## Problem to solve
Among the entries, which lines carry the string "target"? Copy each of them.

## Provided data
▬▬▬▬▬▬▬▬▬▬
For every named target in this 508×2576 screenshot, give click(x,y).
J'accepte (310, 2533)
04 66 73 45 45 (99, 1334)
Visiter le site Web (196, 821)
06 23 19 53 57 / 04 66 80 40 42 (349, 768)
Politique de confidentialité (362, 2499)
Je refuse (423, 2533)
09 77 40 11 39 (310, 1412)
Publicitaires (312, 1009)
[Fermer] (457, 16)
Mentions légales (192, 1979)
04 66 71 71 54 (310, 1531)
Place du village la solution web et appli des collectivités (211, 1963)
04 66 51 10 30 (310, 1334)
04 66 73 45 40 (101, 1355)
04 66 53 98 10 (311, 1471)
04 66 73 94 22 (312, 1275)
▬▬▬▬▬▬▬▬▬▬
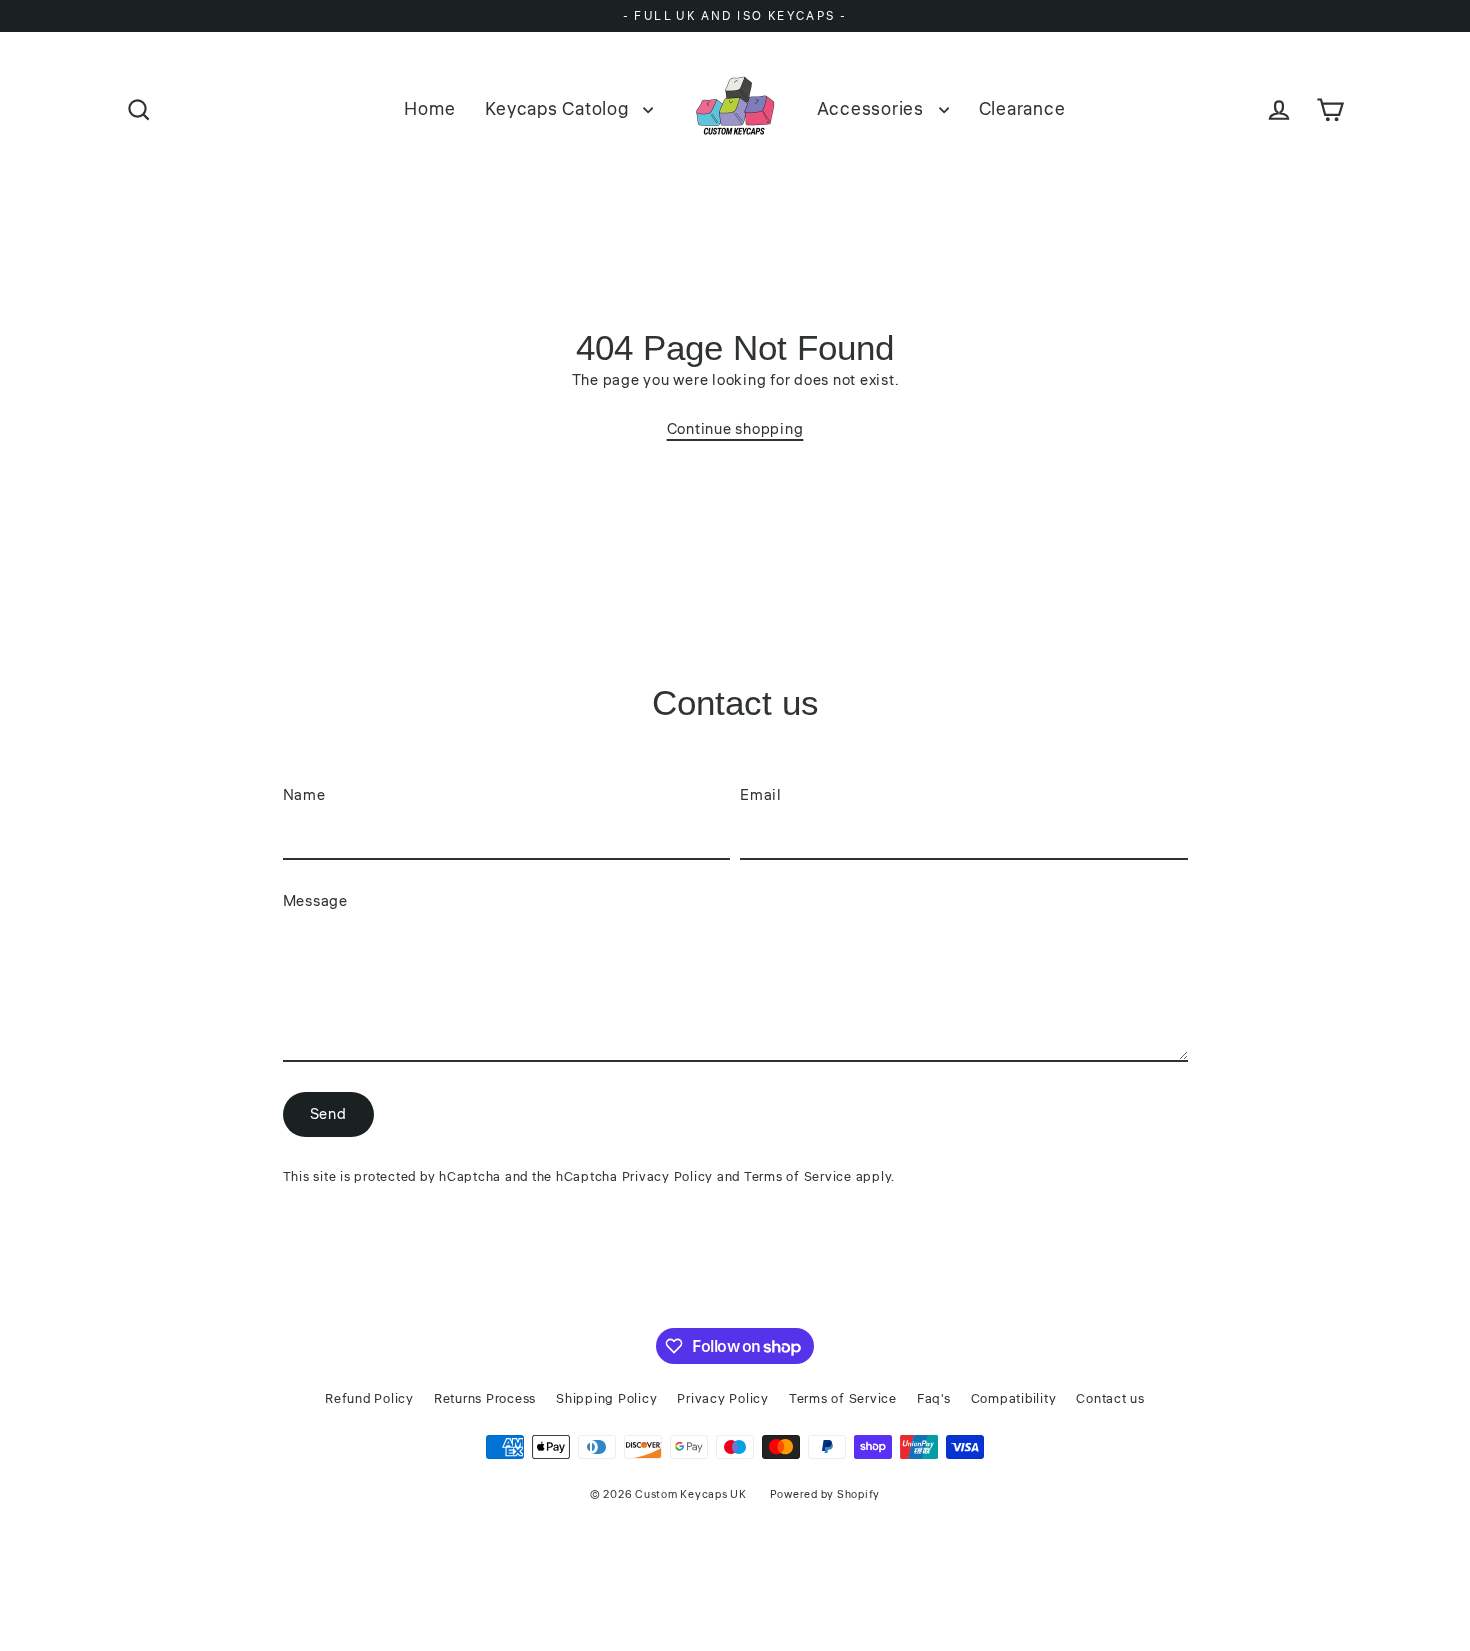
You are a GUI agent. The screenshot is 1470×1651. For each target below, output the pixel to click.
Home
▬▬▬▬▬▬▬▬▬▬
## Expected answer
For every named target in this 508×2576 screenshot, give click(x,y).
You are a GUI agent. The screenshot is 1470×1651. For each target below, output the pixel to click.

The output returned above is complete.